開発者とユーザーのどちらにも関係し、今回のv1.1で一番の肝と思われる変更は、ツイートの表示スタイルが厳格化されることだ。クライアントは今後、投稿者のユーザーIDや名前、アイコンはもちろん、タイムスタンプや文中のリンクに加えて、リプライ・リツイート・お気に入りのボタンなども、Twitter公式サイトのデザインに準拠する形で表示しなければならない。これを守らなかった場合は、クライアント単位でTwitterの利用許可が取り消されることになる。
たとえば、各ツイートを1行に収めて表示するようなシンプル系のクライアントはこのルールから外れるため、デザインを変更しなければならず、それが譲れない場合は開発終了を強いられる。つまり、多くの人が心配する“終わるパターン”に陥るわけだ。逆に多機能を謳うクライアントであれば、上述のことがすでに守られているか、もしくは若干の修正で済むはずなので大きな問題にはならないだろう。
残りの変更は主にクライアント開発者に関わるもので、ユーザー数の制限に注目すると、各クライアントはユーザー数が10万人を超える場合にTwitter社の承認が必要になり、未承認の状態では新規ユーザーがそのクライアントを利用できない。ただし、すでにユーザー数が10万人を超えているクライアントの場合は、その2倍まで承認を申請する必要がない。この承認の詳細は現在のところ明らかになっておらず、v1.1のルールを守っていたら認められるのか、それとも有料になるのかは不明だ。とはいえ、Twitter社が承認を一方的に断るようなことは、こうして新仕様を発表しているだけに考えにくい。

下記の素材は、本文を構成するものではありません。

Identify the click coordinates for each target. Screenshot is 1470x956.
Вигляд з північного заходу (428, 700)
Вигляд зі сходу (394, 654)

ユーザー数の制限については、iOS用の定番クライアント「Tweetbot」ですでに動きがあった。有償で販売される予定の同Mac OS版がパブリックテストとして先日まで無償公開されていたが、今回の仕様変更をうけて公開が急遽中止された。同ソフトの作者によると、テスト段階で獲得したユーザー数が正式版の公開時にリセットされないため、たとえば、テストに参加したユーザーが正式版を購入しなかったら、その分のユーザー数が丸損になるとのこと。ユーザー数が10万人を超えた場合の承認が不透明なため、不要なユーザー数が増えないように同Mac OS版の公開が中止されたというわけだ。
今回の一件が混乱を招いた要因は、Twitter社が十分な情報を発信していないことにある。それが少ない情報を過大解釈させる結果につながり、『Twitterクライアントは終わった』というところまで発展してしまった。ただし、すでにはっきりわかっていることもあり、ツイートの表示スタイルは統一化される。これにより、クライアントからひとつの個性が奪われ、ユーザーも選択する自由を奪われたことは確かだが、一人の人間のツイートが現実の発言よりも影響力をもつようになってしまった現在、Twitter社の主張にも一理ある。海外では、v1.1の撤回を求めるための署名活動を行っているWebサイトも登場しており、Twitter社が開発者やユーザーの声にどう応えるのか、今後の動きに注目していきたい。